Insert(r,T(r-1)): If r = n then terminate; otherwise find the best r-tour, T(r), that can be constructed by inserting city r into the (r-1) tour; then perform Insert(r+1,T)(r)
The branch-and-bound insertion algorithm (BABIA) varies this recursion to perform a truncated search of the complete solution space to yield a true optimum tour. The truncation is what gives efficiency, allowing you to give up on large parts of the solution space without excluding the optimal tour. The truncation works by maintaining an upper bound on optimal tour length - the length of the best tour found so far - and discarding subtours that exceed the bound.

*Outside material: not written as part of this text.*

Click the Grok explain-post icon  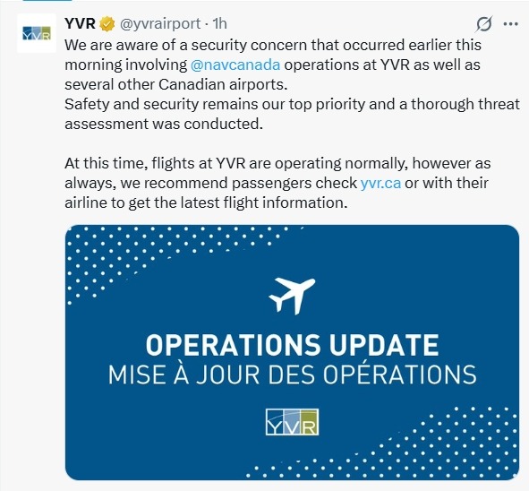pyautogui.click(x=484, y=24)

The BABIA algorithm is based on the Search(r,T(r-1)) recursion that operates on a particular (r-1) tour, T(r-1), as follows:
Search(r,T(r-1)): If r = n then record the tour
details and reset the bound B to the tour length. Otherwise:
- sort the r-tours formed by inserting city r in T(r-1)
in ascending order of length,
- scan these tours in sorted order and, for each r-tour
T(r) whose length is less than B, apply Search(r+1,T(r)). Note that this
may result in new tours being found, changing the value of B in the course
of the scan.
The bounding strategy assumes that T(r) is always at least as long as T(r-1). To see what this assumption means, consider the effect of inserting city j between cities i and k; this adds an "insertion cost" that we will denote by IC(i,j,k). It has a simple relationship to the distance matrix D:
IC(i,j,k) = D[i,j] + D[j,k] - D[i,k]
The bounding strategy works if all insertion (IC's) are non negative. This must be so if the distance matrix is made up of straight line distances between cities, since D[i,k] represents the straight line distance between i and k, which must be at least as short as the less direct route represented by D[i,j] + D[j,k]. See Section 3. below for how to handle other cases.
You can think of the search as traversing a tree comprised of "nodes" (sub-tours) and "branches" (insertions). There are up to r-1 insertions, depending on the effect of the bound, following from each (r-1)-tour, each leading to an r-tour node from which up to r branches may emanate. What bounding does is to 'lop off' many of the branches, reducing the size of the tree that has to be searched.